Besides that, my saline ultrasound was today and it's by my work, so i HAD to go to work for the doctor's appt. I decided that dh didnt need to accompany me to this appt as it's very far from his work (aka home) and that, well, it's just an ultrasound. Had one last week, no biggee.

But as i arrive, i begin to realize, wait a minute, this is, like, an ultrasound to see if there are any lumps or bumps in the uterus that might interfere with baby making or growing. And what if the doctor had to tell me some horrible news, like we need to delay ivf because there are some lumps and bumps that will need to be removed first. Wait, why didnt i bring dh?!?!!? OMG. I cant find out something like this by my lonesome self. How could i put myself in this situation? What was i thinking? If i only i asked him to come. I just didnt want to waste his time, ya'know?

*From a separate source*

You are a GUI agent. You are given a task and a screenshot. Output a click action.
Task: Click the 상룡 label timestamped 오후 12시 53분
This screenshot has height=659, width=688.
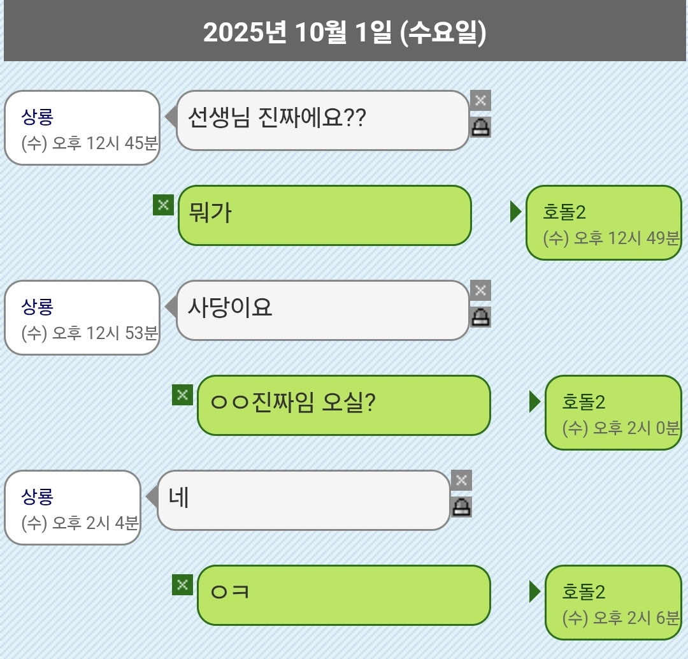[x=82, y=318]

Emotional meltdown and crisis averted by the delivery of the doctor's news ... everything's ok, and we can move forward to the next step: Injection Instruction. That's tomorrow. And, yes, you bet dh is coming to that one.

As for the actual procedure, the saline wash, well, i was a little surprised by it. A catheter goes in (which is really a horrible word for a plastic tube) so that they can inject this saline wash (feels like a gallon, but it's more like 20 ml) and THEN they reinsert you with that ultrasound-dildo-cam-amabob and THAT's when things get little tight. As in, what the F#*&"*&#*%!* is going on in there, and NO PUN INTENDED! Jeez Louis. And right as i'm thinking that, the doctor floods my uterus with the saline water and suddenly i feel all crampy and pms-y. So that's why i feel so bloated, crampy, and heavy right before my period. Right before the uterine lining sheds, it gets a little tight inside there, apparently. Or so i'm guessing. I really dont know.

Anyway, so that was that. I was feeling a lot better, grabbed me a tomato/mozarella salad (mmmmmmmmmm, gewd) and went back to work, where i subsequently wolfed it down and gave myself another monumental stomach ache, to match the headache already booming in my head. The headache is either caffeine withdrawal (hadnt had my usual cup a joe since this faux flu started) or it's bcp or destonex. It cant be the last two, right? I mean, i've been taking those for a good 5 days before these symptoms started.

Ok, back to work. I want to go home. I should take the day off tomorrow just because this is too much. But i have that injection instruction class, right by work. Should i reschedule that? When do injections start anyway? I just started the second week of bcp.

I need a nap.

2 Comments:

At 5:44 PM, Blogger Donna said...

After all this time, it still irks me to no end the crap we have to go through just to get pregnant. I won't bring up crack whores...but you get the idea. Take it easy for the next couple of days!